Sementara di satu sisi, satuan polisi dan TNI mulai sedikit demi sedikit memasuki Yogyakarta, hingga puncaknya pada 29 Juni yang acap dikenal sebagai peristiwa “Yogya Kembali”.
Bung Tomo satu di antara sejumlah tokoh yang sedari awal sudah memasuki Yogyakarta. Putra Kartawan Tjiptowidjojo itu kemudian coba mendatangi kantor Menteri Pertahanan Sri Sultan Hamengku Buwono (HB IX) dengan tujuan mendapatkan posisi sebagai pegawai pemerintah.
Sayangnya, Sultan HB IX seolah ‘cuek’ dan menyatakan tak punya lowongan apapun buat Bung Tomo. Ternyata, nasib pejuang tak hanya terabaikan di masa sekarang, tapi tak lama setelah Belanda keluar Ibu Kota pun juga sudah terjadi.
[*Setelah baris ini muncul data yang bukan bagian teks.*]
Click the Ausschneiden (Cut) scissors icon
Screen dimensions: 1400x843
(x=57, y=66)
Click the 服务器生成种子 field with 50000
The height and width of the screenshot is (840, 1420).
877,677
“Seharian aku berdiri bersender di tembok kantor Sri Sultan. Baru tengah hari aku diterima beliau dan dengan menyesal, beliau berkata tidak ada lowongan untukku,” kesal Bung Tomo seperti diceritakan sang istri, Sulistina Sutomo dalam buku ‘Bung Tomo Suamiku: Biar Rakyat yang Menilai Kepahlawananmu’.
“Dengar ya, mulai detik ini aku tak mau meminta-minta jadi pegawai! Tahu tidak, yang menentukan Republik ini merdeka bukan karena diplomasi saja, tapi juga ini!,” serunya sembari mengacungkan jari telunjuknya.
Tak berapa lama setelah ‘luntang-lantung’ tanpa pekerjaan, Bung Tomo pilih masuk dunia politik. Laskar BPRI yang dipimpinnya “disulap” jadi Partai Rakyat Indonesia. Dari situ, Bung Tomo mulai kenal dekat dengan Kepala Staf Angkatan Darat (KASAD) Mayjen Bambang Soegeng dan pastinya Presiden Soekarno.